* Fonte *
Nato a Lagos nel 1940, è figlio di un meccanico che non vuole diventi musicista. Ma il diciottenne Tony, dopo aver trovato lavoro come tecnico radiofonico, inizia a suonare i legnetti e poi la batteria in una band locale. L’incontro con Fela Kuti porta alla luce il gruppo Koola Lobitos, che unisce musica africana occidentale (highlife) e jazz, rinominato Africa 70 dopo un viaggio negli Stati Uniti alla scoperta del funk di James Brown e delle Pentere Nere, le quali infiammano il messaggio politico di Fela, ma ne determinano anche diversi arresti e guai con le forze dell’ordine.

* Esercizio 1 *
Trascrivi dalla fonte il tratto da "Nato a Lagos" fino a "le forze dell’ordine.".
* Esercizio 2 *
Stando alla fonte, in che ruolo trovò lavoro Tony a diciotto anni?

* Materiale fornito *
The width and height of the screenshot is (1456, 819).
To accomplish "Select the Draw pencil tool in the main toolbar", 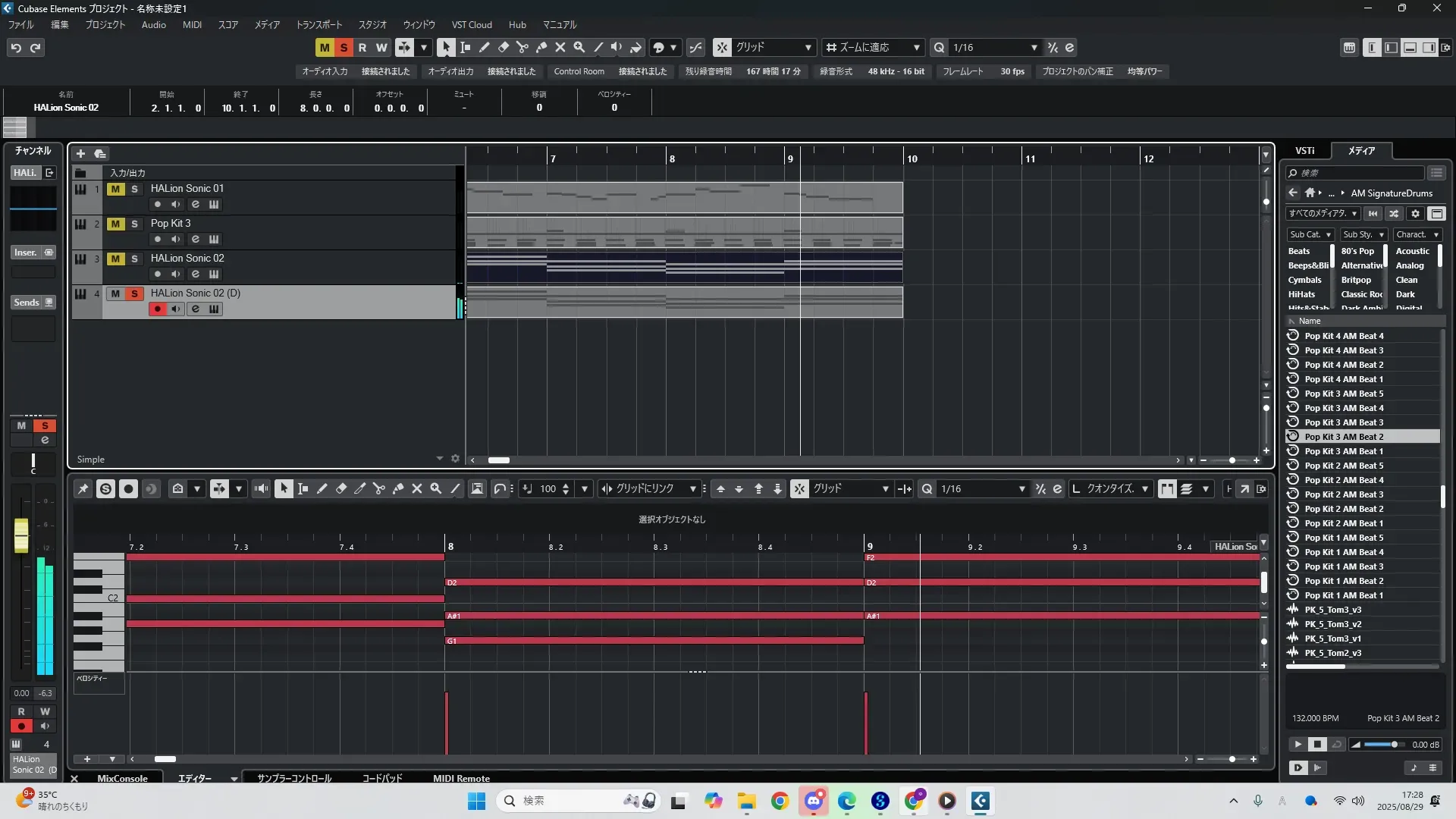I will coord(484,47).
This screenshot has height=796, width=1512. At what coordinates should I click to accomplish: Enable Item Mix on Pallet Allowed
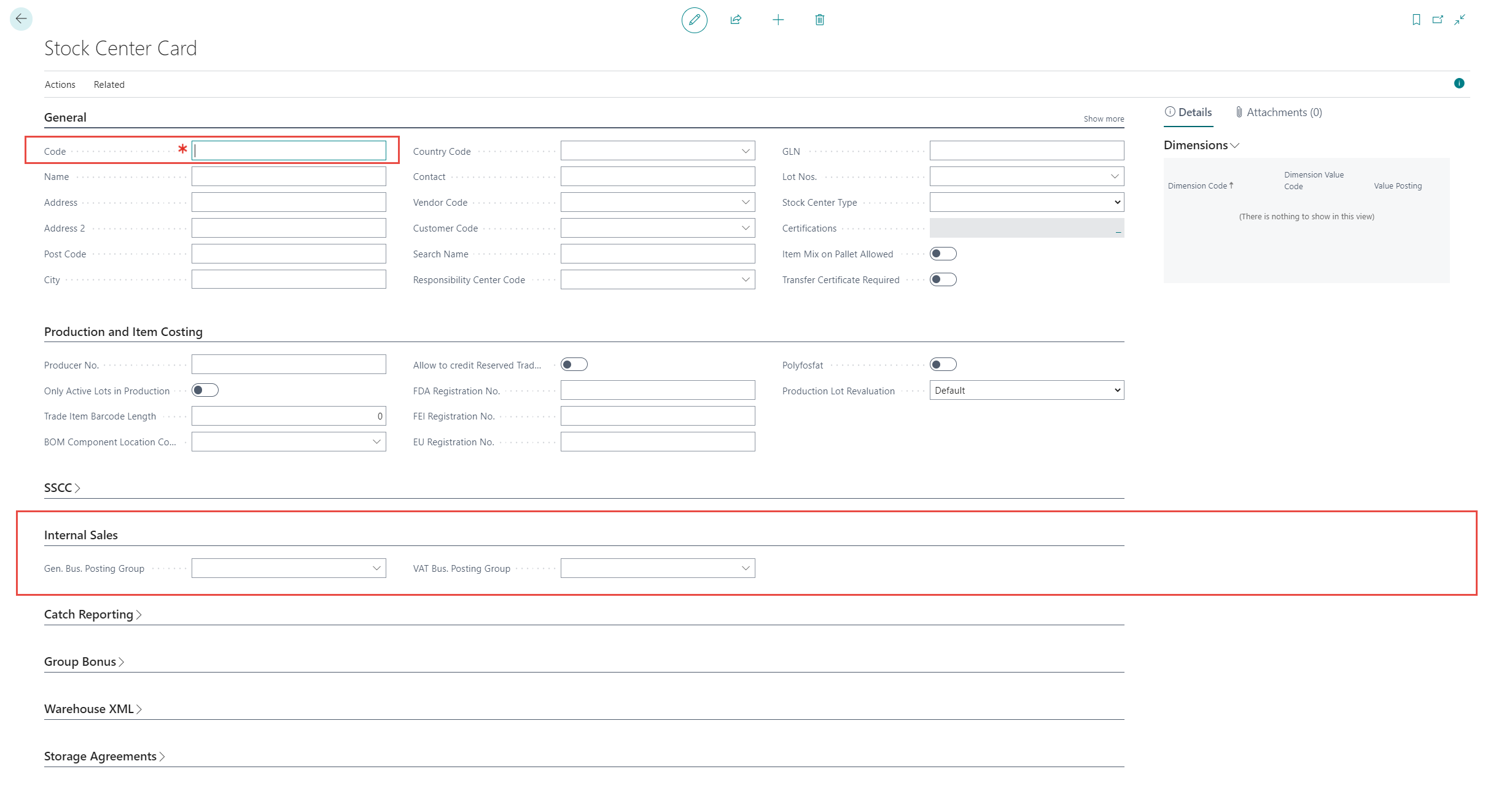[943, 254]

* Risultato 1 *
Nato a Lagos nel 1940, è figlio di un meccanico che non vuole diventi musicista. Ma il diciottenne Tony, dopo aver trovato lavoro come tecnico radiofonico, inizia a suonare i legnetti e poi la batteria in una band locale. L’incontro con Fela Kuti porta alla luce il gruppo Koola Lobitos, che unisce musica africana occidentale (highlife) e jazz, rinominato Africa 70 dopo un viaggio negli Stati Uniti alla scoperta del funk di James Brown e delle Pentere Nere, le quali infiammano il messaggio politico di Fela, ma ne determinano anche diversi arresti e guai con le forze dell’ordine.

* Risultato 2 *
Come tecnico radiofonico.